The Stand (1990)
Often hailed as King's best, The Stand is a novel of epic proportions, depicting an all-consuming holocaust leading to the final battle between Good and Evil, largely derived from the Christian apocalypse. This is a long book; my paperback edition weighs in at 1400+ pages. The originally published version had been cut by some 30%, this is the restored text. I haven't read the shorter version, but since I did not feel that this book would be improved by shortening it, I suggest you stick with the longer one. It certainly shows King's mastery of the craft that he can keep the reader interested throughout a work of this size.

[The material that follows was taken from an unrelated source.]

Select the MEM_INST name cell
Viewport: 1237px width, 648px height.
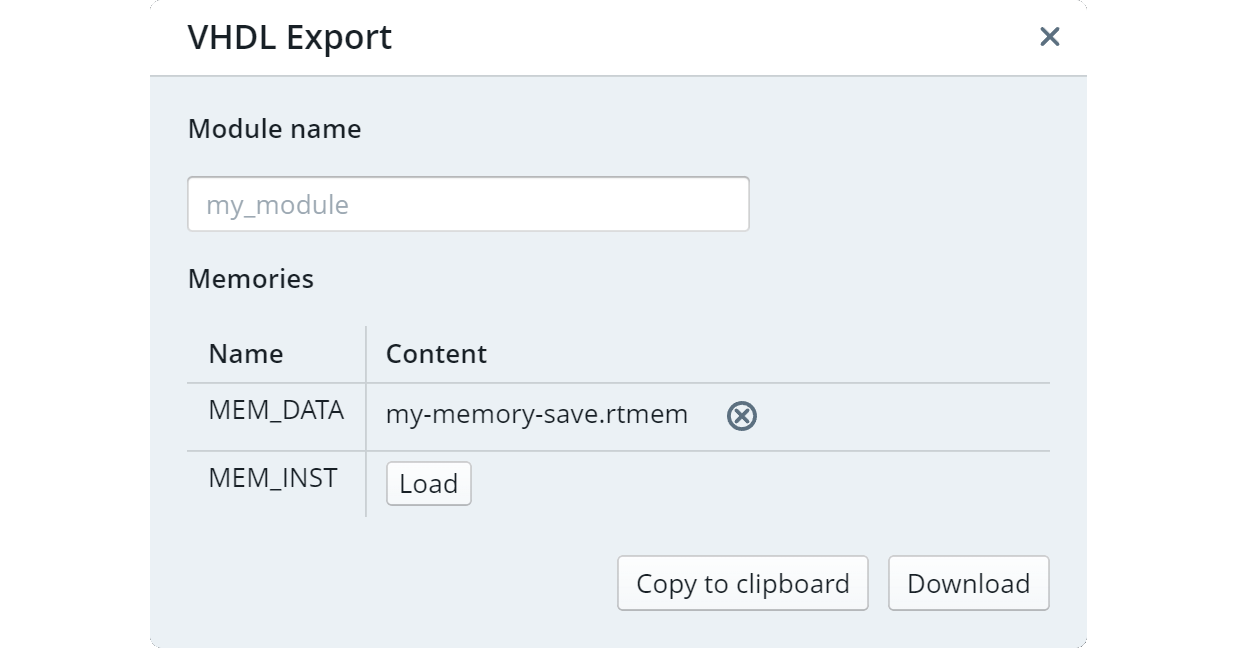point(276,484)
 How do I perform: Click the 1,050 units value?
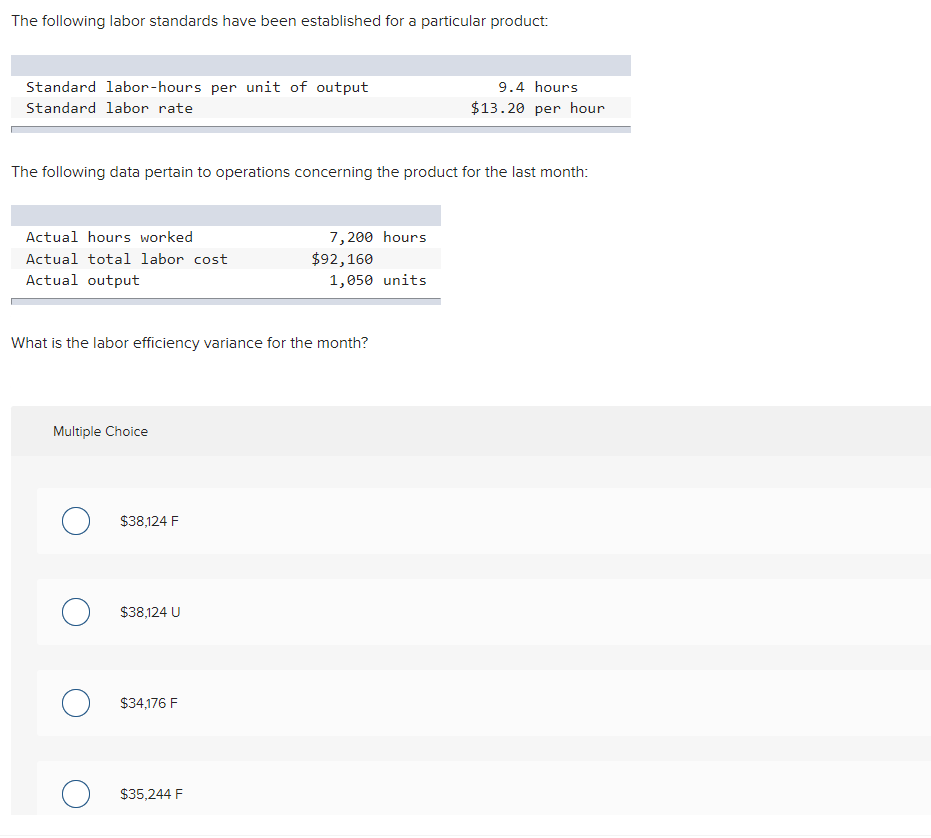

At the beginning, there is the holocaust. A biological warfare germ escapes from a laboratory in the U.S. and quickly depopulates the country as well as the rest of the world. (Or so it seems. All of the novel is set in the continental United States, I guess we are to take these as representing the world. Well, at least giving local events a global significance is consistent with the Christian underpinning of the book.) The amount of willful destruction taking place is limited by the swiftness of the plague, which is gauged at 99.6% lethal effectiveness.
Then the dreams come. Still suffering from shock and confusion, staggering through the estranged remnants of their world, the survivors are haunted by ominous dreams: there is Mother Abagail, the oldest woman, who radiates a feeling of universal kindness, and there is Randall Flagg, the dark man, taking the place of the Antichrist. Different people gyrate toward those two, trekking from all over, following the path shown in their dreams, to meet and organize in two communities.
At the end, there is the final stand, the climactic confrontation, the last battle. Actually, I did not find it that climactic at all. While calling the end of the novel predictable would not do justice to King, it ends in the way you would probably place your bets on, if you had to. The action hardly ever accelerates, keeping a constant pace throughout it all.
In the preface, King calls the book a "long tale of dark Christianity". And that it is. A lot of it is founded on Christian mysticism and superstition. All King offers for a competing point of view are a few agnostics, who appear rather hapless in the end. Another thing to be aware of: this book is profoundly American. (Ties in well with the religious theme, for sure.) While The Stand certainly succeeds as a novel, it is only of marginal interest to the science fiction reader as a well-written, but thematically far-fetched instance of the popular holocaust motif.